Some water purifiers use ultraviolet light to destroy harmful organisms. Transcript of radio broadcast:

This is the VOA Special English Development Report.

Viruses, bacteria and other organisms in dirty water sicken hundreds of millions of people every year. Yet there are many different water-treatment technologies available.

Some systems use ultraviolet light to destroy harmful organisms. One product that disinfects water with UV light is called AquaStar, made by Meridian Design.

The American company says most UV water-purification systems put into homes have one or more filters. These use carbon or mesh to catch impurities. The filters are added to improve the taste and smell of water.

But the company says a complex system like this is often not needed in situations where the aim is just to make water safe to drink.
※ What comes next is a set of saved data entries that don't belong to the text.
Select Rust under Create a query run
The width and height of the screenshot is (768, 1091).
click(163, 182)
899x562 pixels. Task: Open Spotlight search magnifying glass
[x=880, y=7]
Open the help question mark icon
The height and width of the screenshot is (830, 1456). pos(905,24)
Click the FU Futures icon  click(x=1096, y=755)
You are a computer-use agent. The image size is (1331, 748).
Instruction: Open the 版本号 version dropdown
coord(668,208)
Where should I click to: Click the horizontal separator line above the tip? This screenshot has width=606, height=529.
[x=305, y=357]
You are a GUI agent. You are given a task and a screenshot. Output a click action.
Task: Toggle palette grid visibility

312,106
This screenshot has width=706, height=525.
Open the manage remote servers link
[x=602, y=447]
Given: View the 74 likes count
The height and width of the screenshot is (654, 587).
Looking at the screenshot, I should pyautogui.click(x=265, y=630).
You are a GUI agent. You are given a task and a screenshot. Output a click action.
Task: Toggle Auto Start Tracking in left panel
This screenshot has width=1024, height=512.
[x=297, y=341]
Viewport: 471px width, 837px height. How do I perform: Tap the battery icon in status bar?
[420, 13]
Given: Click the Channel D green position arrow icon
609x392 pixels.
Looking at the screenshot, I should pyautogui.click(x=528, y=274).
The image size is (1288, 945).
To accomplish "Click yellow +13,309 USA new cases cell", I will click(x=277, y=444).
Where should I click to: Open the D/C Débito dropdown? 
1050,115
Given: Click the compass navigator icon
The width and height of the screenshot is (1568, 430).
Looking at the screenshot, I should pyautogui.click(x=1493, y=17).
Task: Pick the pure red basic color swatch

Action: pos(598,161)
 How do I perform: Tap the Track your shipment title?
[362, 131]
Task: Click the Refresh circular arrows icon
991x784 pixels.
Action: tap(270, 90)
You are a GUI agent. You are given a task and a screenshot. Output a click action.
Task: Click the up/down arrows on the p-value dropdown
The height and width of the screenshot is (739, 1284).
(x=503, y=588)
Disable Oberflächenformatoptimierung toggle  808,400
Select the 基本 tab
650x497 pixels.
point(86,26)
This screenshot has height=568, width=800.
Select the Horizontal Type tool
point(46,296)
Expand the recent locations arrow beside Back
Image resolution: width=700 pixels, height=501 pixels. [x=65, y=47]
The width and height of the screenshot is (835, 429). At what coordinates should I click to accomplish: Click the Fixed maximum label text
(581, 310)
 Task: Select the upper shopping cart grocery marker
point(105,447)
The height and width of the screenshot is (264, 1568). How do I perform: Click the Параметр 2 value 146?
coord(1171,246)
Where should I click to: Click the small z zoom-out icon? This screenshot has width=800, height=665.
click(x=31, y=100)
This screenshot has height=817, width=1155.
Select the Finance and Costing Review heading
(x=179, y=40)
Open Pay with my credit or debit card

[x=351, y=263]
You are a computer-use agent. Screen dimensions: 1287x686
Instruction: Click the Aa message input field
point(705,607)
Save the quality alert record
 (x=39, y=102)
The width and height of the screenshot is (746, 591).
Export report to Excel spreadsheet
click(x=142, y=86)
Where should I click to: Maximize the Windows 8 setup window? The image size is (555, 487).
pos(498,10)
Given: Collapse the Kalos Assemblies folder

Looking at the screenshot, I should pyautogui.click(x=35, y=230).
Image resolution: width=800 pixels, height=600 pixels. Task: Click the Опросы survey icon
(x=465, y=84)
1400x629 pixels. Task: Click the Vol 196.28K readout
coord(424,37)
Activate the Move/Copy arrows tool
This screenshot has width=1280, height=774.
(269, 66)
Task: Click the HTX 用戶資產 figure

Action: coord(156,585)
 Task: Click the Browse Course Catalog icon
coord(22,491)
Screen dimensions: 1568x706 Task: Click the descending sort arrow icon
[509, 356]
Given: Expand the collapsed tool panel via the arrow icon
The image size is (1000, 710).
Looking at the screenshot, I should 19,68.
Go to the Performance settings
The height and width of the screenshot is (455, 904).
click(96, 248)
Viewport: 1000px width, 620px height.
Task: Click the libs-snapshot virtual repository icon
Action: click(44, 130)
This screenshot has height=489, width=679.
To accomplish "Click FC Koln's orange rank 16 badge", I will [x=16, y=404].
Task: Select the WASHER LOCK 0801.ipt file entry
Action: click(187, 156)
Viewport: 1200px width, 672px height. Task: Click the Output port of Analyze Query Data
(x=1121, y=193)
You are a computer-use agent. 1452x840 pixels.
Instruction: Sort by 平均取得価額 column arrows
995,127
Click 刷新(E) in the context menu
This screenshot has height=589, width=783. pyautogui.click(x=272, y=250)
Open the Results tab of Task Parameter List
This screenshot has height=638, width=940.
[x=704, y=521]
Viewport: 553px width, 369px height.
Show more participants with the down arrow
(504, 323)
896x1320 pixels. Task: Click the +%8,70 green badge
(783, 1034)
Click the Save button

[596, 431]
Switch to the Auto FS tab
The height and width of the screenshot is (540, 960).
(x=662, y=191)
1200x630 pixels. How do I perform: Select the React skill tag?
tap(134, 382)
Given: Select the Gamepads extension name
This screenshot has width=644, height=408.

The AquaStar device is a one-liter bottle with an ultraviolet lamp inside. The user pushes a button and the light goes on for about a minute and a half. The lamp is powered by two small batteries.

Two electrical engineers, Dan Matthews and Kurt Kuhlmann, designed the system. They brought it to market in January of two thousand five. Since then, they say, Meridian Design has sold about two thousand devices a year, at a price of eighty-nine dollars.

Meridian's newest water treatment device is called the mUV ("move"). This micro-UV device floats and is small enough to use in a glass. It works like the AquaStar purifier but has a rechargeable battery. Dan Matthews says it can be connected to almost any battery for enough of a charge to clean twelve liters of water.

He tells us that Meridian Design is currently supporting a project by the Mexican nonprofit organization Niparajá. The group is producing containers that disinfect water with UV lights powered by the sun. The containers hold fifteen liters.

The device is called the UV Bucket, and it won an award last year from the World Bank. Families in parts of Baja California Sur, Mexico, and in Guatemala are using it.

Meridian Design is also working with several partners on a solar-powered version of its AquaStar purifier. This has already been developed and is now being tested. Dan Matthews says the goal is to be able to sell it at a low price.

Meridian Design is also working with a partner to develop a different kind of solar-powered purification system. This one would make a chlorine-based disinfectant out of salt added to water. The goal there is to be able to store large amounts of water and keep it disinfected.